» Exercise objective
Repeat the lines of the data exactly, from the first one through the one that contains "Open 信用余额表 from context menu".

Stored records
----

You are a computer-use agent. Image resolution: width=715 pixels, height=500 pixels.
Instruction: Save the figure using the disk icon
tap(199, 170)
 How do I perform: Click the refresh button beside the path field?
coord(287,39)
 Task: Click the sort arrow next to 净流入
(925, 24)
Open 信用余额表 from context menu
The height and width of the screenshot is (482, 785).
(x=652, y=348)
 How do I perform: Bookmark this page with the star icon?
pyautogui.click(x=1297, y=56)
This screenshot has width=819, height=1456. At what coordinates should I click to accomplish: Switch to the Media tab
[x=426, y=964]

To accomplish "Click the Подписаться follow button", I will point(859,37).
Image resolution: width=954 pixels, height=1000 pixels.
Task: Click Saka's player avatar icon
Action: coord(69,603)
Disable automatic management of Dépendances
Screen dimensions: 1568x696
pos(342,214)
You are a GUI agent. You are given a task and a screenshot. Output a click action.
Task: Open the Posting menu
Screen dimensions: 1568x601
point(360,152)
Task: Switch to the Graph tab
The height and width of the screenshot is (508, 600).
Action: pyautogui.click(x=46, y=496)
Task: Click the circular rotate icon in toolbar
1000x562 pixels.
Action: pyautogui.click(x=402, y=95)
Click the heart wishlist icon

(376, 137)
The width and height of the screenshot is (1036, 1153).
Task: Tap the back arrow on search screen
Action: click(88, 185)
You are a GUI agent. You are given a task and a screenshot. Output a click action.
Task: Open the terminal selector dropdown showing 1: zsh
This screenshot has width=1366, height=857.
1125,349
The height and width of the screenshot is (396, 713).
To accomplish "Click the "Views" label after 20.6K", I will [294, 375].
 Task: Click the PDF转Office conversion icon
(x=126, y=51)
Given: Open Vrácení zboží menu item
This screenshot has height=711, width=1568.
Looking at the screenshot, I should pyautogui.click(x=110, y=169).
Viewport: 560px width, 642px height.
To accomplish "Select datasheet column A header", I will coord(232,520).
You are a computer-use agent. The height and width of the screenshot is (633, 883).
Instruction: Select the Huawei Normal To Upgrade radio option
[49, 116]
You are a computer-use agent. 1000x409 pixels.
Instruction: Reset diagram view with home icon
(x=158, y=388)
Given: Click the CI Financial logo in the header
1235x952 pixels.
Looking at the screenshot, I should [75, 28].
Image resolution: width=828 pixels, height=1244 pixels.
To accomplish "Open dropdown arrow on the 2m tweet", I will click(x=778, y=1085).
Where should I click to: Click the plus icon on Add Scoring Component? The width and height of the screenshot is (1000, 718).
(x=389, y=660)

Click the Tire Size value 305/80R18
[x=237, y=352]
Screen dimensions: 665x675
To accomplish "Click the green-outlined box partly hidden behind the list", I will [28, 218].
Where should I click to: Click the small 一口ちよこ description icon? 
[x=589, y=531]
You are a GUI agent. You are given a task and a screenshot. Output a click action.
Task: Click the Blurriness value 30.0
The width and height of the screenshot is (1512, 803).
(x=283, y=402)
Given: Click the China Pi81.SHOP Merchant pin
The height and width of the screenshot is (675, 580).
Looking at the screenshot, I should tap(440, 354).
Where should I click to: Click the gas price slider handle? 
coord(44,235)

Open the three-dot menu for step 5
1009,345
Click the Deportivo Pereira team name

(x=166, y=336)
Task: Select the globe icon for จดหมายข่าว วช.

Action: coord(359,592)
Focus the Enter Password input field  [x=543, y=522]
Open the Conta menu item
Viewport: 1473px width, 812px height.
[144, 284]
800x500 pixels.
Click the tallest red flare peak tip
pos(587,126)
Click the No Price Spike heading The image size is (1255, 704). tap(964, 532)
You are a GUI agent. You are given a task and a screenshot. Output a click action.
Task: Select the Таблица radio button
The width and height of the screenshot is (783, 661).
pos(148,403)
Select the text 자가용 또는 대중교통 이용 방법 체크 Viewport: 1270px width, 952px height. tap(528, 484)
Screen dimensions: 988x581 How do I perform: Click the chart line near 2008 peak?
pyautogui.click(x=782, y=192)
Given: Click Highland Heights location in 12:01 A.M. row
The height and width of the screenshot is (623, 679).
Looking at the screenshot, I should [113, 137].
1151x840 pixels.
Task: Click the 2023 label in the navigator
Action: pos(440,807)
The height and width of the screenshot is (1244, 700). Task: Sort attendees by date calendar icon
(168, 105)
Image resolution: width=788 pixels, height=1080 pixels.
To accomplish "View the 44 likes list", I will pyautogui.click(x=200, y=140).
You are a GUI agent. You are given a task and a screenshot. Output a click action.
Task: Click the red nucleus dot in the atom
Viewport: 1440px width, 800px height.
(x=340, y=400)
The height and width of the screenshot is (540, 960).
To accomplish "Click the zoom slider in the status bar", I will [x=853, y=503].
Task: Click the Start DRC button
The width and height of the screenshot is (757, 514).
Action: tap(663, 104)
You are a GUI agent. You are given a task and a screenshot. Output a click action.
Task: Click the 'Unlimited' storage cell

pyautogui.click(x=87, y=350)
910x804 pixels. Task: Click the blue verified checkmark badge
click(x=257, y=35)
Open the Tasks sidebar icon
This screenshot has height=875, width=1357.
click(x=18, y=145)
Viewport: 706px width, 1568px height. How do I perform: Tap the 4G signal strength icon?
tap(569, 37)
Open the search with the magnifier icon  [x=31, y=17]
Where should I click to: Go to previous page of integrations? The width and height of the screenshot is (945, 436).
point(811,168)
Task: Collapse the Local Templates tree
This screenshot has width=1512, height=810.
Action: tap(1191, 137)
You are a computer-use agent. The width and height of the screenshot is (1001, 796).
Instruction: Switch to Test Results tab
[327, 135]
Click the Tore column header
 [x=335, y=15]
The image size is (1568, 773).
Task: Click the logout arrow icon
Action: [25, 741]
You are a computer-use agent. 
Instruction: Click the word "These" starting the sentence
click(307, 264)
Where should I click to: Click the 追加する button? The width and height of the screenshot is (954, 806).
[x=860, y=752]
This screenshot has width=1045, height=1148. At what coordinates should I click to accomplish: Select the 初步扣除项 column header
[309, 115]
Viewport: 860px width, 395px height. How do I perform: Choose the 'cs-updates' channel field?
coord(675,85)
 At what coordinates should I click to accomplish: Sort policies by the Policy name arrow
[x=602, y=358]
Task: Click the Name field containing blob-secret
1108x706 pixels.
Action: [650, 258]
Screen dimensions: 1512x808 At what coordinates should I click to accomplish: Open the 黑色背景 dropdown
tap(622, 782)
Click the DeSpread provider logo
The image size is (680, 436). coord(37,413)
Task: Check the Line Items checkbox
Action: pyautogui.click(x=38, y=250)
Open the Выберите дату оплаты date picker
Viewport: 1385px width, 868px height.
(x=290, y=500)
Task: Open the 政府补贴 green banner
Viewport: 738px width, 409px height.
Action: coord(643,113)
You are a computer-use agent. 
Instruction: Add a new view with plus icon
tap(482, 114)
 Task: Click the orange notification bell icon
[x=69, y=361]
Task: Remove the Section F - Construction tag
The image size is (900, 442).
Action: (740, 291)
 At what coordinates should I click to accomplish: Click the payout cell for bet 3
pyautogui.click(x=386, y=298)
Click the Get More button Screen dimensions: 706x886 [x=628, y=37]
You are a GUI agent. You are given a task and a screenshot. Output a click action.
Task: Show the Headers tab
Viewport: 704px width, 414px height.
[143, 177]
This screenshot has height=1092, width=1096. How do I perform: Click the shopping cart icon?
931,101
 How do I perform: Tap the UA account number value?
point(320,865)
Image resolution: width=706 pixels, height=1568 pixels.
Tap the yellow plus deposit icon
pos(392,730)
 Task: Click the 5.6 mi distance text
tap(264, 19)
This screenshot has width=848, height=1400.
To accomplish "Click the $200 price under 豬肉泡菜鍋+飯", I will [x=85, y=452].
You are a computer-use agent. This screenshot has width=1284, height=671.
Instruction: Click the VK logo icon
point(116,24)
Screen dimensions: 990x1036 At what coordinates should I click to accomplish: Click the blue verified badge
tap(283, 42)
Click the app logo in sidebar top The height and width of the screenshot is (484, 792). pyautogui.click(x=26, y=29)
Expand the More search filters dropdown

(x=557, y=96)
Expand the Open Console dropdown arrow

----

» Task response
You are a computer-use agent. Image resolution: width=715 pixels, height=500 pixels.
Instruction: Save the figure using the disk icon
tap(199, 170)
 How do I perform: Click the refresh button beside the path field?
coord(287,39)
 Task: Click the sort arrow next to 净流入
(925, 24)
Open 信用余额表 from context menu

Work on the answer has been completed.